Allí no podían estar tranquilos, así que decidieron refugiarse en el ámbito rural. «Los abuelos vivían en Kuhari y nos decían que estaba todo bien, que podíamos ir porque la situación estaba tranquila», recuerda ella. Pero también allí, en esa pequeña localidad de la región de Kiev, se torcieron las cosas en muy poco tiempo. «Pensábamos que en el pueblo íbamos a estar más tranquilos pero al día siguiente de llegar vinieron los tanques. Eran 100 y estaban por todo el pueblo», narra ella.
El relato de la familia se recrudece ya porque se adentra en un día a día con la guerra en la puerta de casa. «Explotaban las granadas, los misiles, pasaban los aviones por encima del pueblo y no sabíamos si iban a tirar una bomba. Hablamos de que es un pueblo en el medio del campo. Salías de casa y veías a los tanques. Siempre disparaban. Los trozos de misiles explotados caían y los encontrábamos por todas las partes, al lado de casa», cuenta la joven.
«Ya era insoportable»
Todo se degradó en horas. A veces acudían al sótano. La aldea era tan pequeña que no había sirenas antiaéreas que pudieran alertar del peligro. Hasta que llegó el detonante: «Un día explotó una granada encima de nuestra casa y al día siguiente decidimos marcharnos porque todo era insoportable».
Anastasia y los suyos habían decidido escapar y en ese éxodo desesperado no eran todavía conscientes de que el coche que habían comprado hacía cuatro meses les iba a salvar la vida. Seis personas (Anastasia, Olena, Yaryna, Andriy, y sus dos abuelos), junto a cuatro perros y un gato, en un Renault Sandero, emprendieron una ruta de más de 700 kilómetros llena de miedos e incertidumbre.
Especialmente sobrecogedora es esa escena en la que el vehículo escapa del pueblo nevado y se topa con un tanque del ejército ruso. Ahí contuvieron la respiración, los segundos duraron horas. Sabían de los ataques de las tropas enemigas también contra civiles. Por fortuna nadie disparó. Habían reparado antes en un detalle: las huellas de las ruedas de los coches sobre la nieve, bordeando el tanque, indicaban que por allí iban avanzando vehículos y el carro de combate no estaba atacando.

§ **Datos proporcionados**:

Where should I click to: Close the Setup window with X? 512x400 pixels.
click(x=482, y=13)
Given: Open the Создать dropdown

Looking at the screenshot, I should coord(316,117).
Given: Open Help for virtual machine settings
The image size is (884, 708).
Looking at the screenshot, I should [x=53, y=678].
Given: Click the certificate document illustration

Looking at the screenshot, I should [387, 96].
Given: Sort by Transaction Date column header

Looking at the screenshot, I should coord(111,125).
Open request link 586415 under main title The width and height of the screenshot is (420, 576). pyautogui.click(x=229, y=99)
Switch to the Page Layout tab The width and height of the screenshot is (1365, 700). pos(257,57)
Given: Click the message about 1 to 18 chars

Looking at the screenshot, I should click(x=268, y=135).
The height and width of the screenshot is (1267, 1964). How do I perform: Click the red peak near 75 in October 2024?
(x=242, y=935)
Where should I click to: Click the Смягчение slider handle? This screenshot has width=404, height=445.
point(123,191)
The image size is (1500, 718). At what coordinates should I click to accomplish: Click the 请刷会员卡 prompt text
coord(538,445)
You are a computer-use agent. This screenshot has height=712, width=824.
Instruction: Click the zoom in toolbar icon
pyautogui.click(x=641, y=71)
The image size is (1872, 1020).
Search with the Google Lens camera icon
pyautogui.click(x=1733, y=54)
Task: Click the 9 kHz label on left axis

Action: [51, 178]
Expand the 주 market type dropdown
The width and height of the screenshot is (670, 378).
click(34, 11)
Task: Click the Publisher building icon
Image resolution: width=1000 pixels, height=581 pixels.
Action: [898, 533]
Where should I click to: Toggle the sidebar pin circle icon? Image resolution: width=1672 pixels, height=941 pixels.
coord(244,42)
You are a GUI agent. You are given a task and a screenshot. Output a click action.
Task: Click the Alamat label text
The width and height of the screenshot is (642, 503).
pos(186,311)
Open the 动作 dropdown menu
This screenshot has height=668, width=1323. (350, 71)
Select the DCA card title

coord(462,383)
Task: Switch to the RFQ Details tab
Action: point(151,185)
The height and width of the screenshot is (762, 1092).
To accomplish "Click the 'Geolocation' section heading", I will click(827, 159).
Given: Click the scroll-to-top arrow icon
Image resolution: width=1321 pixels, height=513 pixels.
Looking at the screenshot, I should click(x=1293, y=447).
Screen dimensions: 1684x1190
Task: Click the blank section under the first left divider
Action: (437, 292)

§ **Consigna**: Reproduzca literalmente el pasaje del fragmento seleccionado que comienza en «El relato de» y llega hasta «cuenta la joven.», ambas expresiones incluidas.

§ **Resultado completo**:
El relato de la familia se recrudece ya porque se adentra en un día a día con la guerra en la puerta de casa. «Explotaban las granadas, los misiles, pasaban los aviones por encima del pueblo y no sabíamos si iban a tirar una bomba. Hablamos de que es un pueblo en el medio del campo. Salías de casa y veías a los tanques. Siempre disparaban. Los trozos de misiles explotados caían y los encontrábamos por todas las partes, al lado de casa», cuenta la joven.